But what if you cannot enable SSH public key authentication?  No problem, there's an alternative solution.

Expect script

Expect to the rescue! Expect is a nifty program that automates tasks based on input and output. You should have installed Expect on your computer by now.

Using heavily Googled code, I concocted my own version of the sshexpect script:

#!/usr/bin/expect -f

#Expect script to supply root/admin password for remote ssh server
#and execute command.
#This script needs three argument to(s) connect to remote server:
#password = Password of remote UNIX server, for root user.
#ipaddr = IP Addreess of remote UNIX server, no hostname
#scriptname = Path to remote script which will execute on remote server
#For example:
#./sshlogin.exp password who
#Copyright (c) 2004 nixCraft project <>
#This script is licensed under GNU GPL version 2.0 or above
#This script is part of nixCraft shell script collection (NSSC)
#Visit for more information.
#set Variables

set ipaddr [lrange $argv 0 0]
   set password [lrange $argv 1 1]
   set scriptname [lrange $argv 2 2]
   set arg1 [lrange $argv 3 3]
   set arg2 [lrange $argv 4 4]
   set arg3 [lrange $argv 5 5]
   set arg4 [lrange $argv 6 6]
   set arg5 [lrange $argv 7 7]
   set arg6 [lrange $argv 8 8]
   set arg7 [lrange $argv 9 9]

#setting a timeout for the password prompt 5 seconds larger than the SSH ConnectionTimeout parameter

set timeout 35

#now connect to remote UNIX box (ipaddr) with given script to execute

set pid [spawn -noecho ssh -o "ConnectTimeout 30" -o "CheckHostIP no" -o "StrictHostKeyChecking no" $ipaddr $scriptname $arg1 $arg2 $arg3 $arg4 $arg5 $arg6 $arg7]
match_max 5000

#look for password prompt

log_user 0
   expect {
      "denied"                       {puts "CRITICAL: wrong SSH password" ; exit 2}
      "Name or service not known"    {puts "CRITICAL: cannot resolve SSH server name $ipaddr" ; exit 2}
      "Connection refused"           {puts "CRITICAL: SSH connection to $ipaddr refused" ; exit 2}
      "Connection timed out"         {puts "CRITICAL: SSH connection to $ipaddr timed out" ; exit 2}
      timeout                        {puts "CRITICAL: SSH server timed out while prompting for password" ; exit 2}

# send password

send -- "$password"

# send blank line to make sure we get back to gui

send -- "r"
   expect "r"
   log_user 1

# now we wait up to 30 seconds

set timeout 30
   expect {
       timeout                   {puts "CRITICAL: execution of $scriptname timed out after 30 seconds" ; exit 2}

set waitret [wait]
   catch {close}

set state [lindex $waitret 2]
   exit [lindex $waitret 3

What this script does is fairly easy to understand (once it's been explained to you!). It starts ssh with the passed arguments (a maximum of 8), against the server you specify and with a password you specify as well. It returns the status value of the remoted (remotely invoked) command.

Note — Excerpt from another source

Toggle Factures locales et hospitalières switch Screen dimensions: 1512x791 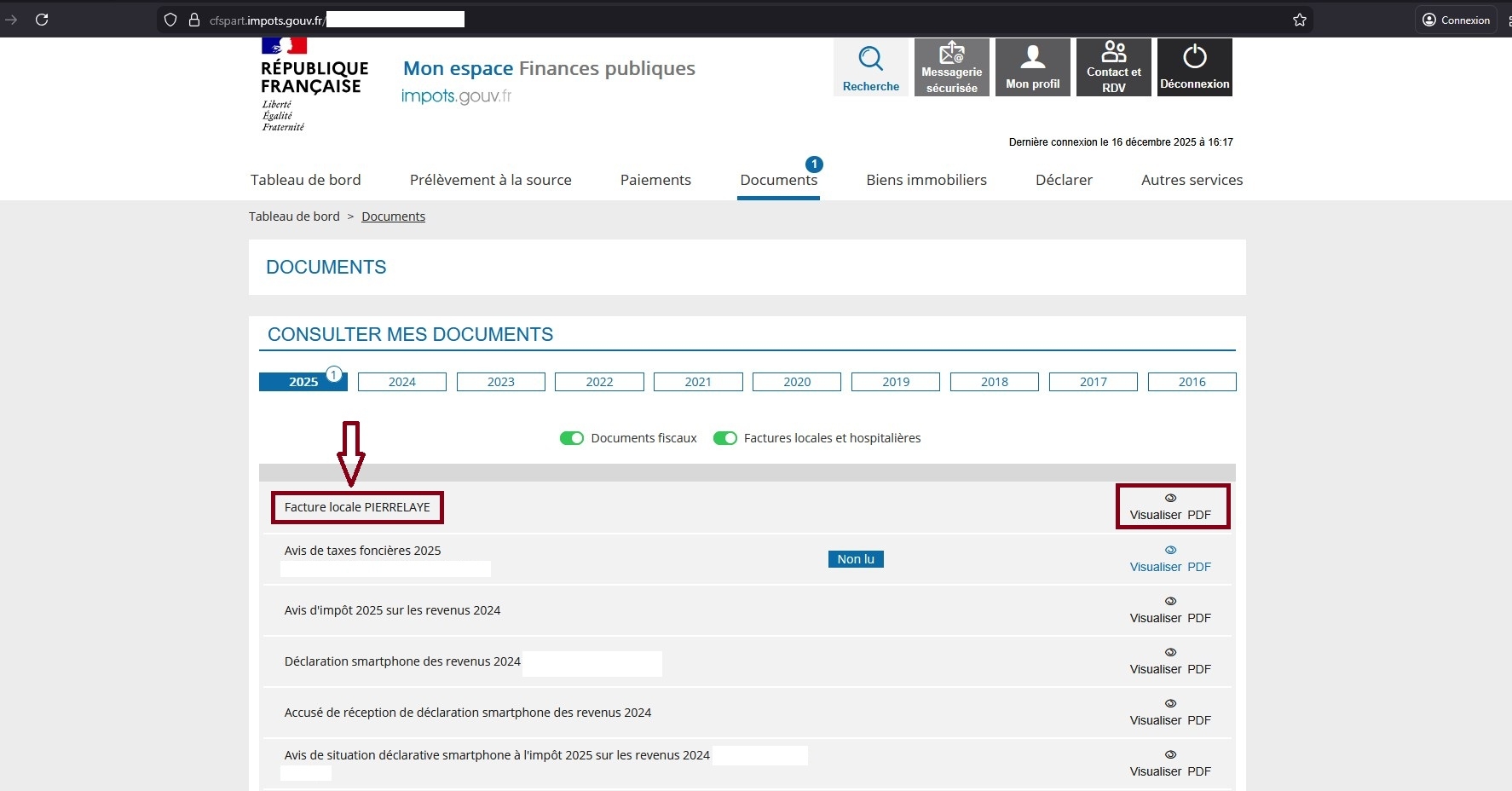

The script suppresses any SSH output not related to the command, so beware: if the password is wrong, you will not be told. The script also make SSH not prompt for host authentication, so if you're finicky about security, perhaps this is the wrong approach for you. But it works for me, so let's go on. Again, keep reading.

Testing our Frankenstein concoction to see if it works

We're going to use this as a "Nagios plugin" to remote the check_http command on the server, like this:

[rudd-o@andrea] [01:12:50]
[~/bin] > /usr/local/bin/sshexpect password123 bin/nagiosrun nagios/bin/check_http -H -w 2 -c 5
HTTP OK HTTP/1.1 200 OK - 42531 bytes in 0.793 seconds |time=0.793211s;2.000000;5.000000;0.000000 size=42531B;;;0
This time, I took the liberty of supplying check_http with some arguments it wants under normal operation. This is of no actual concern at this point, because Nagios does that for you, but I'll explain what they are:
  • -H that's the host that check_http will check
  • -w 2: any request taking more than 2 seconds will be classified as a WARNING condition
  • -c 5: any request taking more than 5 seconds will be classified as a CRITICAL condition

You can clearly see that check_http reports OK, with page generation times of 0.793 seconds. Great!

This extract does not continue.